A possível nomeação do deputado federal Guilherme Boulos (PSOL-SP) para a Secretaria-Geral da Presidência da República pode intensificar as divisões internas no PSOL. O convite, que ainda não foi formalizado, foi discutido entre Boulos e o presidente Luiz Inácio Lula da Silva no início de abril, no Palácio da Alvorada.

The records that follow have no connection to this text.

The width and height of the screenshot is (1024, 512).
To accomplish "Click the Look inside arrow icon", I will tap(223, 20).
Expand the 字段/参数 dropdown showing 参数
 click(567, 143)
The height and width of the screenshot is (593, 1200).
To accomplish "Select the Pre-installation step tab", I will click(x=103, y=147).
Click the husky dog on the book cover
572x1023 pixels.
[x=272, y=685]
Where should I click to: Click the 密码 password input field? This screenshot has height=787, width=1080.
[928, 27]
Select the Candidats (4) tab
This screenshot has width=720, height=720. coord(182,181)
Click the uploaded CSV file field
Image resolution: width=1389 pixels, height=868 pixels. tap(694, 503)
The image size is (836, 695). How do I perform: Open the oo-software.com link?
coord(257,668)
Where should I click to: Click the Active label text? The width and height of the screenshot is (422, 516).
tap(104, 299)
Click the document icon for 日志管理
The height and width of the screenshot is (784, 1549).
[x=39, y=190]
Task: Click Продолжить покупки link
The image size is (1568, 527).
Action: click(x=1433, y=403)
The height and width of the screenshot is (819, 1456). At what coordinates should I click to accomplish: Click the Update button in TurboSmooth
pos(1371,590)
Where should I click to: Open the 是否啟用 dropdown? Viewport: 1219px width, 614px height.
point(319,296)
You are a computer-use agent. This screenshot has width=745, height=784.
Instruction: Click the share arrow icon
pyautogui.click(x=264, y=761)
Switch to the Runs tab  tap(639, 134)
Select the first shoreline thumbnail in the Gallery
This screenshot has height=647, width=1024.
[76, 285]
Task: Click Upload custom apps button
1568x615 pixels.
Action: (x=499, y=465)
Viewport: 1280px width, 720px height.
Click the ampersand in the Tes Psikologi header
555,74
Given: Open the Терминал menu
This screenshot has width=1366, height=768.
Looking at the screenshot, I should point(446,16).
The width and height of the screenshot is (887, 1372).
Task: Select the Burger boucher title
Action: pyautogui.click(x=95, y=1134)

Caso aceite o cargo, Boulos terá que renunciar à candidatura em 2026, o que gera resistência no partido. Ele foi o deputado mais votado de São Paulo nas eleições de 2022, com mais de 1 milhão de votos, e sua saída da disputa pode impactar o PSOL, que busca superar a cláusula de barreira.
A direção do PSOL vê a possível nomeação como uma oportunidade de fortalecer o diálogo com movimentos sociais, uma vez que a Secretaria-Geral é responsável por essa articulação. No entanto, há um racha no partido entre os que defendem a aproximação com o governo e aqueles que criticam o que chamam de “adesismo”.
Tensão Interna
O grupo majoritário, liderado por Boulos, apoia a aliança com o governo, enquanto a ala minoritária, que inclui figuras como Glauber Braga e Fernanda Melchionna, defende uma postura mais autônoma. Eles argumentam que a relação com o governo deve permitir críticas e não ser irrestrita.
A tensão aumentou após a exoneração de David Deccache da liderança do partido, que criticou a política econômica do governo. O clima interno esfriou temporariamente devido à mobilização em defesa de Braga, que enfrenta um processo de cassação.
Boulos, que acompanha Lula em eventos internacionais, deve ter sua decisão sobre o convite analisada após o retorno do presidente ao Brasil. A situação continua a evoluir, refletindo as complexidades da relação entre o PSOL e o governo Lula.